Steroids are often the go-to treatment for MG because they work faster — typically within days to weeks — than many other immunosuppressants. But they aren’t a long-term solution. That’s because they can cause unwanted side effects when used chronically, including weight gain, osteoporosis, and elevated blood sugars. 

Once your symptoms are under control, you’ll likely switch to another medication so you can lower your dose of steroids or stop them. 

For the next phase of your MG treatment plan, you may take other drugs that change how your immune system works. Commonly, this includes the immunosuppressants azathioprine or mycophenolate. These take about 6 to 12 months to work, but they come with fewer side effects than steroids.
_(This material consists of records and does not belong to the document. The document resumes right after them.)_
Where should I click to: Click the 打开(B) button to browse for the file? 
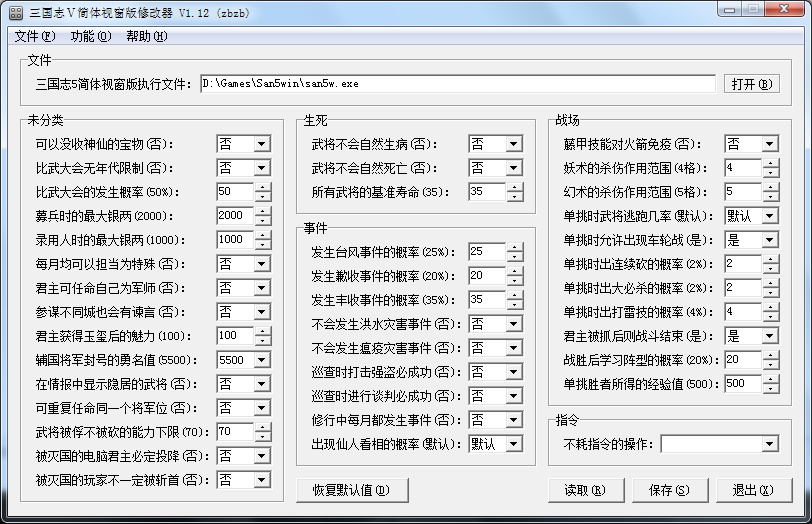(750, 84)
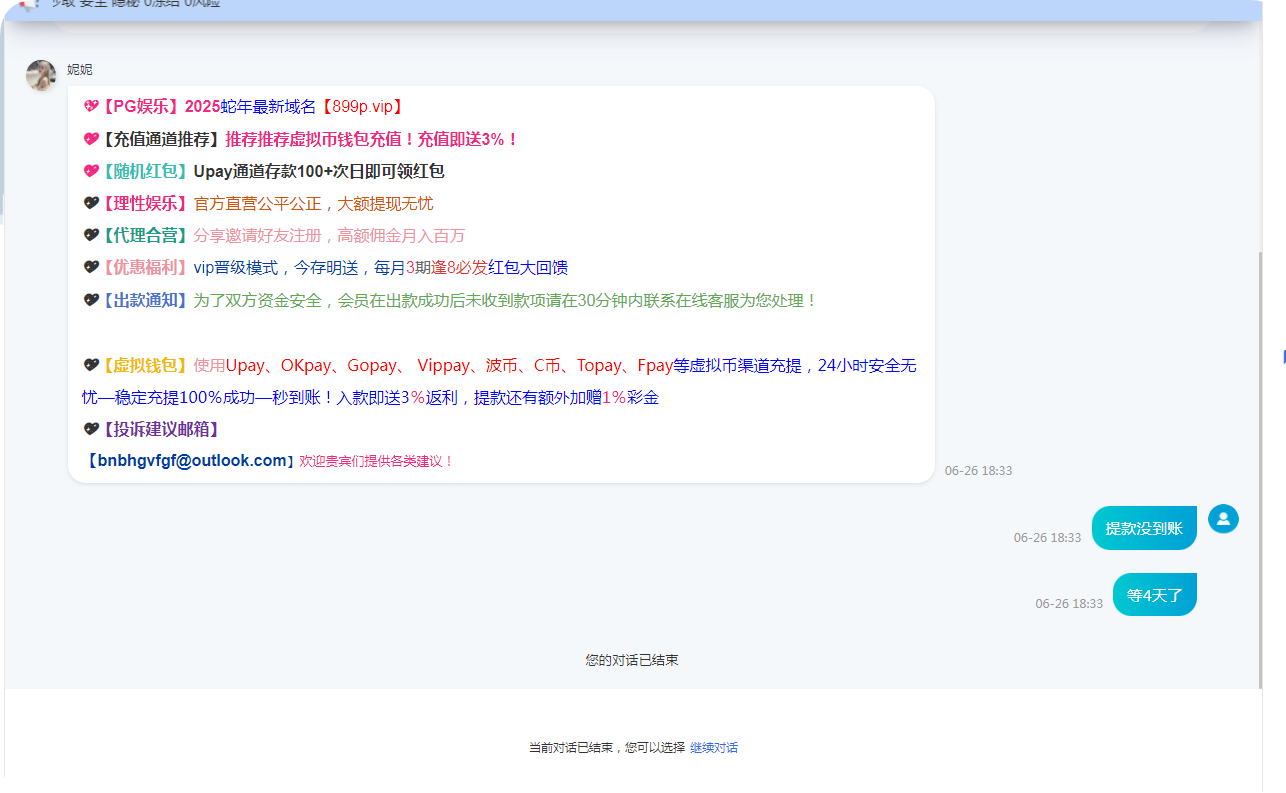The height and width of the screenshot is (793, 1286).
Task: Click the heart icon beside 投诉建议邮箱
Action: click(91, 430)
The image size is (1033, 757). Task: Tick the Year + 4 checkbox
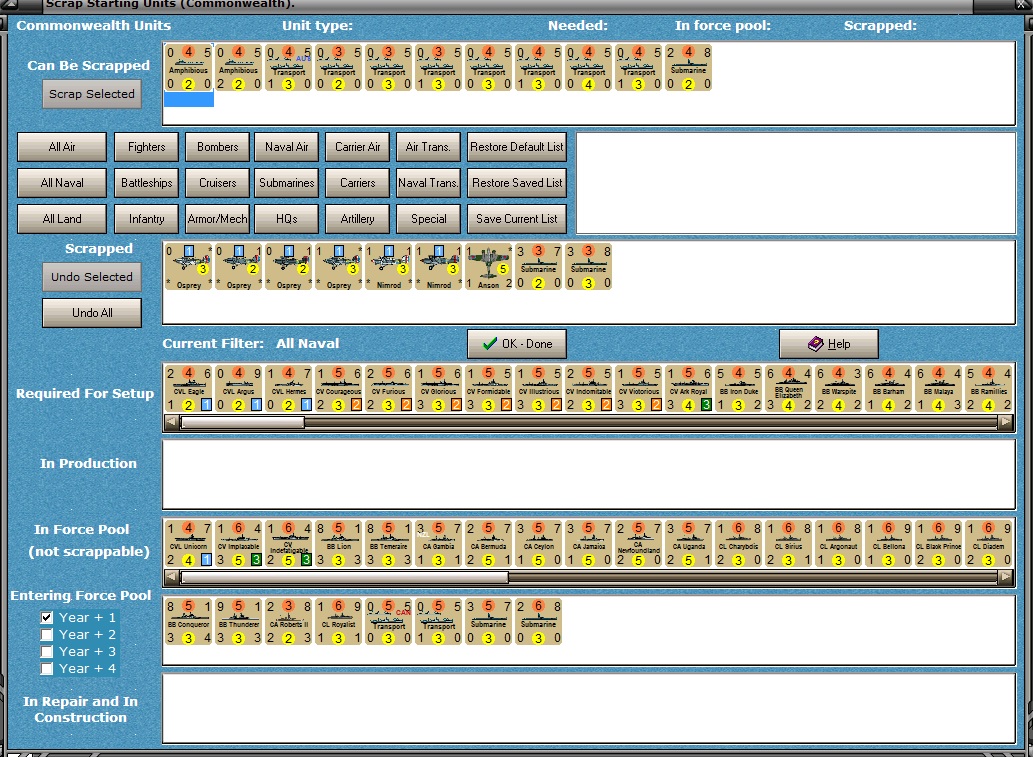coord(47,669)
If you have MuSK antibody-positive generalized MG, we tend to favor a medication called rituximab. This treatment works really well for folks in this group, and it’s not unusual for people to go into remission after two to four treatment cycles. 

Your doctor may suggest rituximab as a treatment if you have acetylcholine receptor (AChR) antibody-positive generalized MG and other therapies haven’t worked. But the evidence is mixed on how well this drug works for this group.   
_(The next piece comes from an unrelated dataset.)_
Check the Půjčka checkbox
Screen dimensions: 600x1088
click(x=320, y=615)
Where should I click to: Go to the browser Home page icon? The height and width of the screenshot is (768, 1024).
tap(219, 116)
We also have newer immunotherapies approved to treat AChR-associated MG. These include faster-acting drugs like C5 complement inhibitors and FcRn inhibitors. 
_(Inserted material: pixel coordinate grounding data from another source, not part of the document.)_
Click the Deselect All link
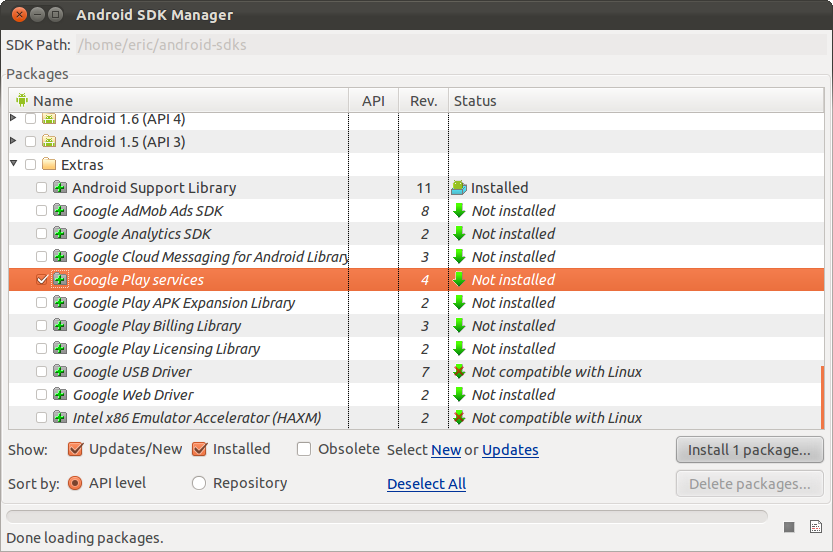This screenshot has width=833, height=552. (x=426, y=484)
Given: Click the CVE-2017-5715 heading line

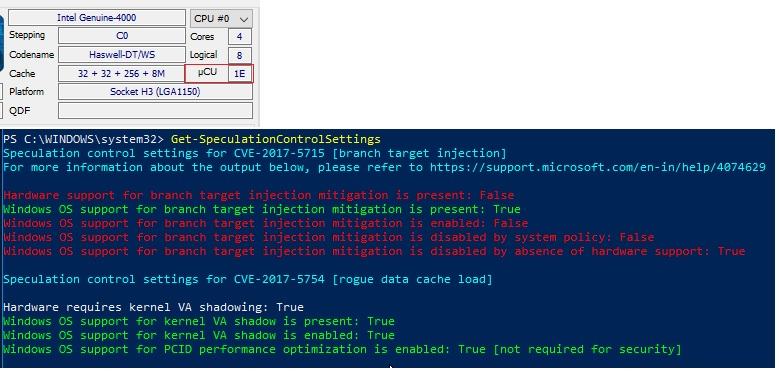Looking at the screenshot, I should tap(254, 153).
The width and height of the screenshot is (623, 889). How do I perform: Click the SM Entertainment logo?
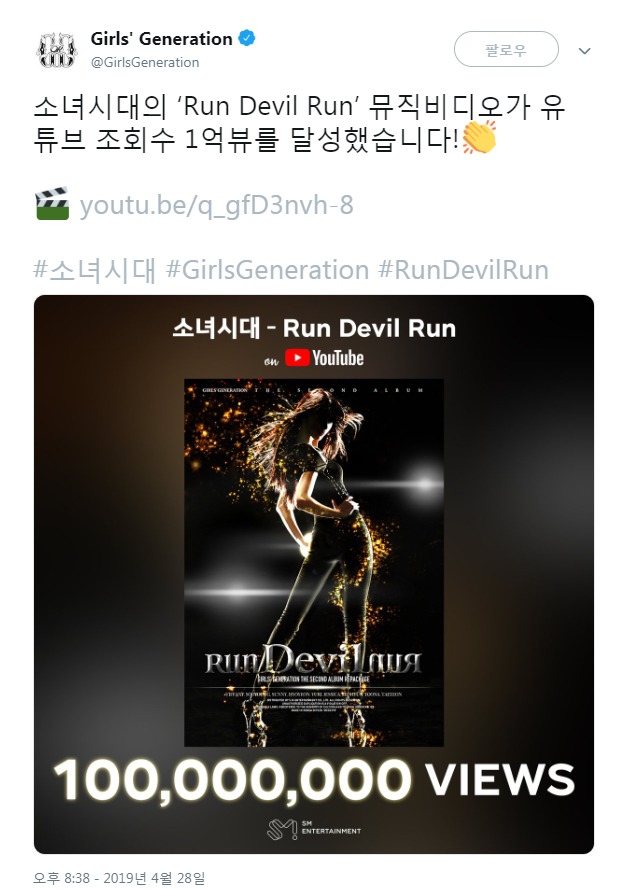coord(313,828)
What research shows is that the majority of people feel better on these newer medications, and a good number may go into remission. But they certainly don’t work for everyone, so it’s good to explore all options available. 

Where Does Thymectomy Fit In?

There’s good evidence that removal of the thymus can not only lessen MG symptoms but also reduce the need for immunosuppressive therapies like steroids. This is true whether or not someone has a thymoma, or a tumor on their thymus. 

If you’re early in your disease course, we do suggest an elective thymectomy for younger people with AChR antibody-positive generalized myasthenia gravis. This group typically includes folks who are in their 20s to early 50s. 

Why don’t we routinely recommend thymectomy for older people? There isn’t good data to show that removal of the thymus gland will benefit those 65 and older. That’s likely because the thymus is quite large when you’re a child. And it shrinks and turns to fat little by little as you get older.   

But you should always talk to your doctor about thymectomy if they don’t bring it up first. The surgery might be an option. 

What Does Remission Look Like?

You may have absolutely no symptoms. And I do treat people with MG who get to remission and tell me they feel as if they don’t have the disease at all. 

Sometimes there’s not complete recovery, but that doesn’t mean the disease is active. You may have elements of “fixed weakness.” This happens if you have longstanding disease and MG “scars” or causes permanent damage to the muscle surface. No amount of immunotherapy can fix this kind of damage. 

For example, eyelid muscles are thin and easily injured. And you might always have a subtle or moderate eyelid droop if these muscles get hurt, even if you get to remission. 

It’s also not uncommon for people with MG to also have other health problems. And if you have arthritis, for instance, you may continue to have pain, weakness, or mobility problems despite being in remission from a MG perspective.   

What’s the Best Treatment for Remission?

We have quite a number of knowledge gaps in that area. We don’t have good markers for who might go into remission on certain drugs or who might have a partial response or even lack of response. 

But your neurologist should give you all your choices and go over the possible risks and benefits of each treatment. 

And it should be an open conversation. If your first treatments aren’t helping your condition and you’re experiencing a significant number of symptoms or you have exacerbations, then it’s a good idea to revisit your treatment plan with their neurologist or get a second opinion. 

This is a chronic disease that will require close routine follow-up, regardless of MG status. Exacerbations can occur even after remission, especially if there are triggers like infection.